Jean D'Amour a travaillé comme directeur du développement des affaires pour BPR, après avoir été maire de Rivière-du-Loup de 1999 à 2007.

Plusieurs rencontres avec des élus

L'enquête de La Facture a révélé que Jean D'Amour a rencontré plusieurs fois des élus pour discuter de projets d'ingénierie alors qu'il était à l'emploi de BPR, cela peu après avoir quitté la mairie de Rivière-du-Loup.

Depuis quelques mois, le commissaire au lobbyisme du Québec mène une enquête dans le Bas-Saint-Laurent sur la firme d'ingénieurs BPR et sur le député, indépendant depuis qu'il s'est retiré du groupe parlementaire du Parti libéral.

Or, une fois passé à BPR, M. D'Amour a rencontré plusieurs fois des élus pour discuter des projets d'ingénierie de son nouvel employeur, a découvert La Facture.

Radio-Canada a recueilli des témoignages dans quatre municipalités où il a rencontré des élus à titre de directeur du développement des affaires de la firme d'ingénieurs.
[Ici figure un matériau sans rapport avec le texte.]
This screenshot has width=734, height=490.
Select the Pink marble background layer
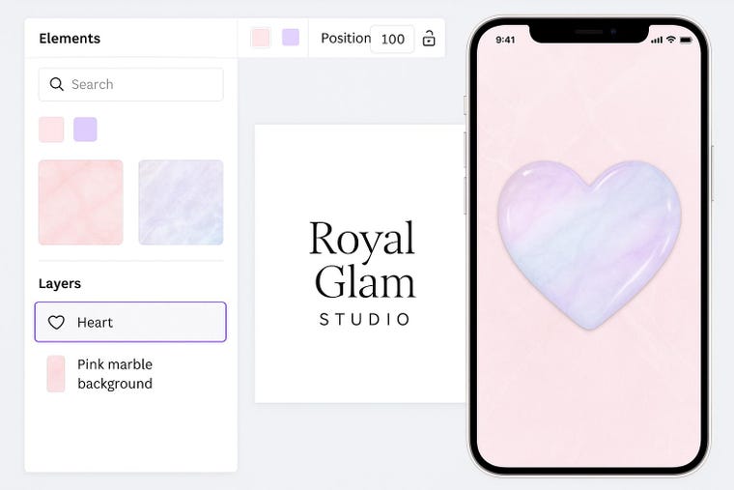point(130,374)
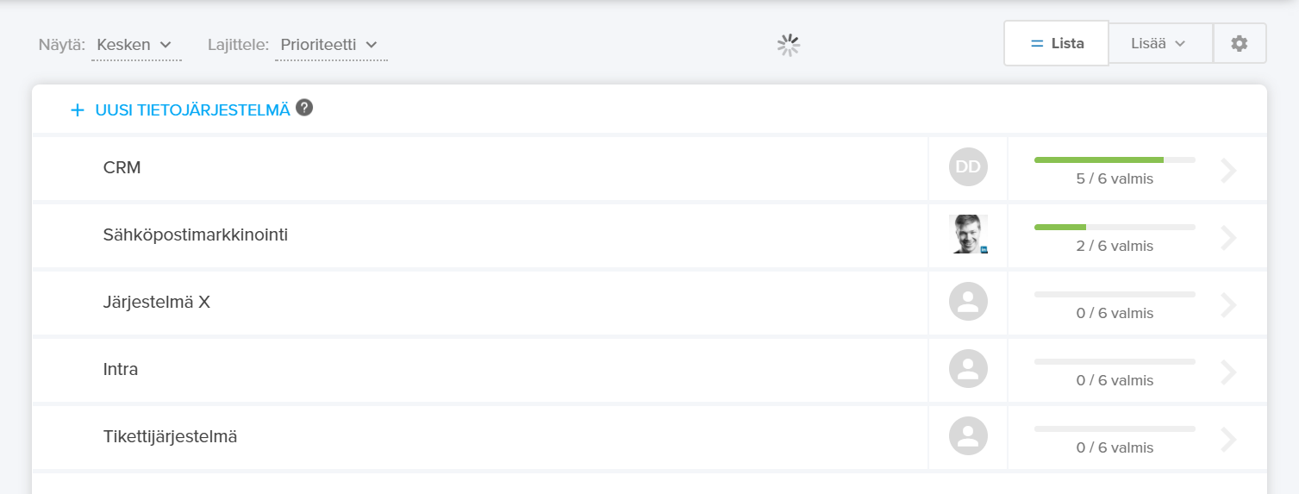
Task: Click the empty avatar for Järjestelmä X
Action: pos(968,302)
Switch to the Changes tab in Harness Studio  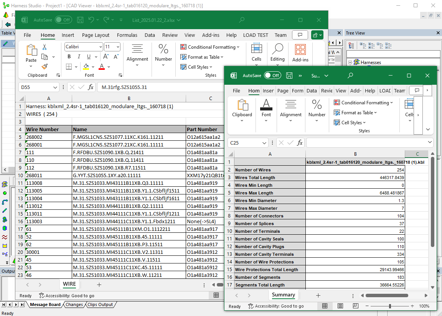pyautogui.click(x=74, y=305)
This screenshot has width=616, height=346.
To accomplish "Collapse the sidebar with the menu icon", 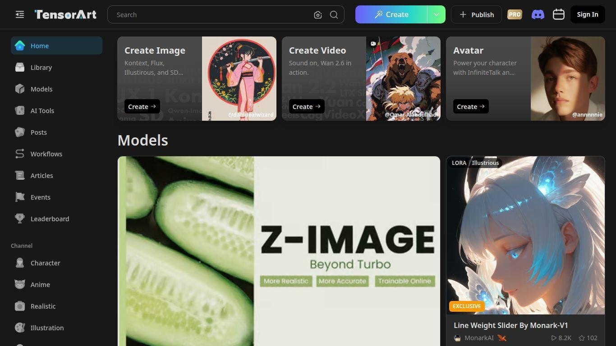I will [19, 14].

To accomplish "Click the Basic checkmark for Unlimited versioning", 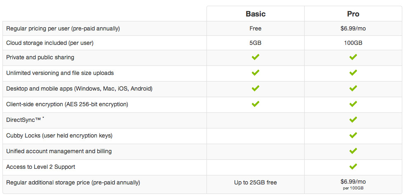I will (256, 73).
Jean D'Amour a aussi rencontré André Leblond, le préfet de la MRC des Basques, à propos de différents dossiers de BPR dont celui de la minicentrale sur la rivière Trois-Pistoles. Il s'agit d'un projet qui est contesté par une partie de la population.

« Toutes les fois que j'ai eu affaire avec M. D'Amour c'était pour parler de BPR, la promotion de BPR, pas juste le projet de centrale. Il y a le projet au centre de ski, on avait un autre projet, eux autres ils faisaient la promotion pour qu'on engage BPR. » — André Leblond

Jean D'Amour ne s'est jamais inscrit au registre des lobbyistes. Une enquête du commissaire au lobbyisme doit révéler s'il faisait ou non du lobbyisme et s'il aurait dû s'inscrire.

De plus, la loi sur le lobbyisme interdit à un ancien maire de faire du lobbyisme auprès d'un titulaire d'une charge publique de sa municipalité pendant une période de deux ans.

Or, une fois chez BPR, et moins de deux ans après avoir quitté son poste à l'Hôtel de Ville, Jean D'Amour est revenu rendre visite à son successeur à la mairie de Rivière-du-Loup, Michel Morin.

« Ce que je peux dire c'est que, oui, il y a eu des rencontres [...] au niveau des contrats, au niveau du biogaz, de la captation et de la destruction du biogaz. » — Michel Morin

Jean D'Amour, tout comme BPR, disent vouloir attendre que le commissaire au lobbyisme se prononce sur le dossier avant d'émettre des commentaires.